Every company has processes; some are clearly defined, others are implicit. Business processes are the way a business does things. Implementing measurable, repeatable and predictable business processes are how companies build predictability into their business and transfer knowledge throughout the organization. On of the many benefits of implementing predictability into a business allows companies to continuously improve while reducing cost, become more efficient, effective and productive.
The need to implement predictability in a business occurs for several reasons: mergers or acquisitions, inefficiencies, cost control, lack of process effectiveness, competition and global pressures, just to name a few.
Characteristics that would indicate a process is a candidate for improvement and predictability can include any process that has inherent delays, transportations and storage requirement, low ownership and accountability, high rework, significant paper handling, same problems keep reappearing, high waste, poor feedback system, focus on quantity not quality, long cycle times or long process times.
As important as it is to continuously improve your business be careful not to become so internally focus that your relationship with clients suffers. Many companies see great results in implementing predictability and over time they spend more time working on the activities of the process instead focusing on the expected or intended outcomes.
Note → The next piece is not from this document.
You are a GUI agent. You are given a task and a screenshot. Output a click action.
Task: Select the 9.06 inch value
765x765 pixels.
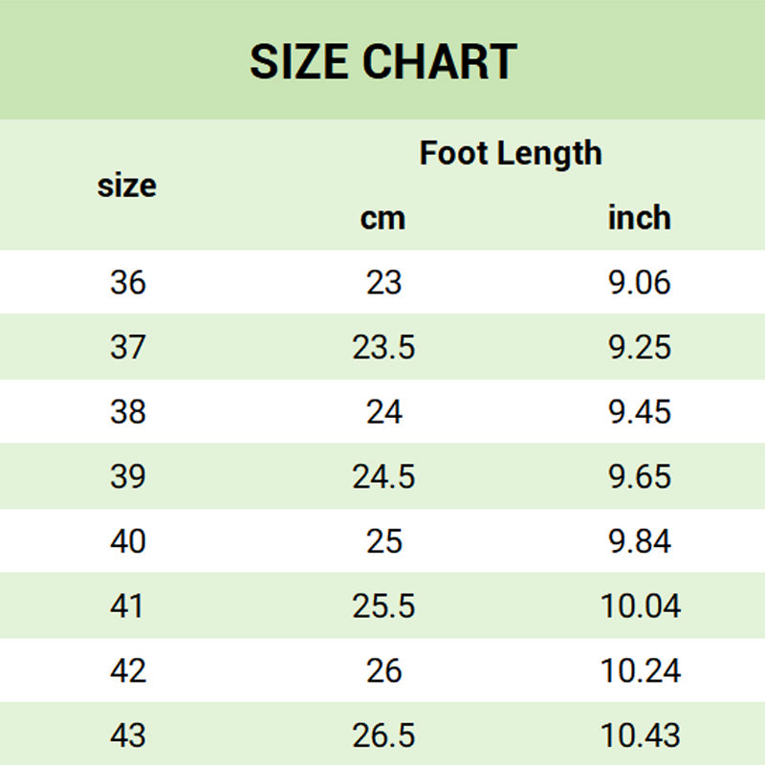(x=640, y=282)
One company I worked with refused to let a proposal go out the door until it was reviewed by more than 20 people during a monthly two-day configuration review meeting. This resulted in the sales organization fining ways to circumvent the process in order to be more responsive to clients - not a predictable come that a company would want. In many cases the configurations being reviewed were not the same configurations being presented to the client because the process just took too long.
How do you approach implementing predictability in your business? The methodology described below is one I use for all my projects. It has eight steps.
1. Planning & Organization - Know what you want to accomplish: drive out cost, make the company more responsive, implement an empowering employee culture, etc. This ask the question: What behavior do I want to drive to get the desired results.
2. Data Gathering & Recording - What data do you need to gather? How do you gather that information? How does the data gathered support the project objectives? Is the right data being gathered?
3. Analyze Data - Take what you learned and create a baseline process. After the baseline is complete you can better understand the implications of making a change to the existing the process.
4. Create Work Analysis Report - Document what you uncovered and distribute the results to the correct audience for validation and approval.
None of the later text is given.